Frugal Incremental Generative Modeling using Variational Autoencoders
Victor Enescu, Hichem Sahbi
TL;DR
The paper tackles catastrophic forgetting in continual learning by proposing a replay-free incremental approach based on a conditional Variational Autoencoder. It introduces multi-Gaussian latent priors learned via a fixed-point iteration and enforces orthogonality through null-space gradient projections to prevent forgetting while keeping memory usage frugal. The method leverages CLIP-based prompting to adapt a classifier using synthetic data generated by the decoder, achieving competitive or state-of-the-art results on several incremental-learning benchmarks with dramatically reduced memory costs. A dynamic architecture further mitigates a potential dimensionality bottleneck by selectively expanding only a small portion of parameters per task, enabling scalable continual learning. Overall, the approach combines probabilistic generative modeling, explicit task conditioning, and gradient projection to deliver memory-efficient, high-accuracy continual learning.
Abstract
Continual or incremental learning holds tremendous potential in deep learning with different challenges including catastrophic forgetting.

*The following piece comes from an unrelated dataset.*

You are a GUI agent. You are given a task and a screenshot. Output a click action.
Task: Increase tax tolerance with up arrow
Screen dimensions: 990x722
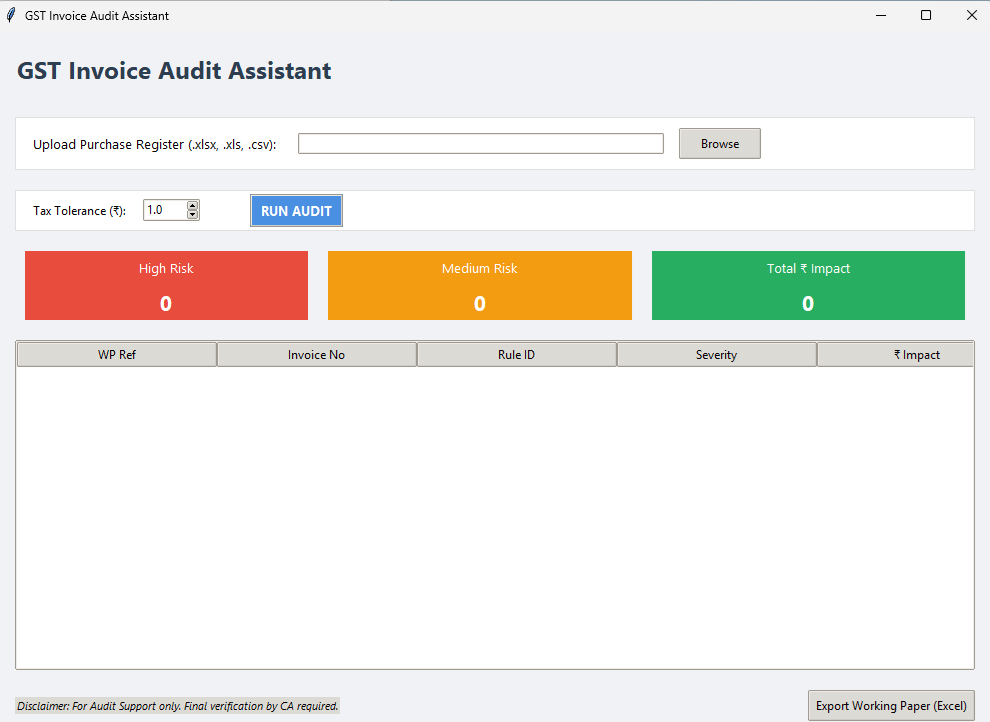click(193, 205)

The advent of powerful foundation and generative models has propelled this paradigm even further, making it one of the most viable solution to train these models. However, one of the persisting issues lies in the increasing volume of data particularly with replay-based methods. This growth introduces challenges with scalability since continuously expanding data becomes increasingly demanding as the number of tasks grows. In this paper, we attenuate this issue by devising a novel replay-free incremental learning model based on Variational Autoencoders (VAEs). The main contribution of this work includes (i) a novel incremental generative modelling, built upon a well designed multi-modal latent space, and also (ii) an orthogonality criterion that mitigates catastrophic forgetting of the learned VAEs. The proposed method considers two variants of these VAEs: static and dynamic with no (or at most a controlled) growth in the number of parameters. Extensive experiments show that our method is (at least) an order of magnitude more ``memory-frugal'' compared to the closely related works while achieving SOTA accuracy scores.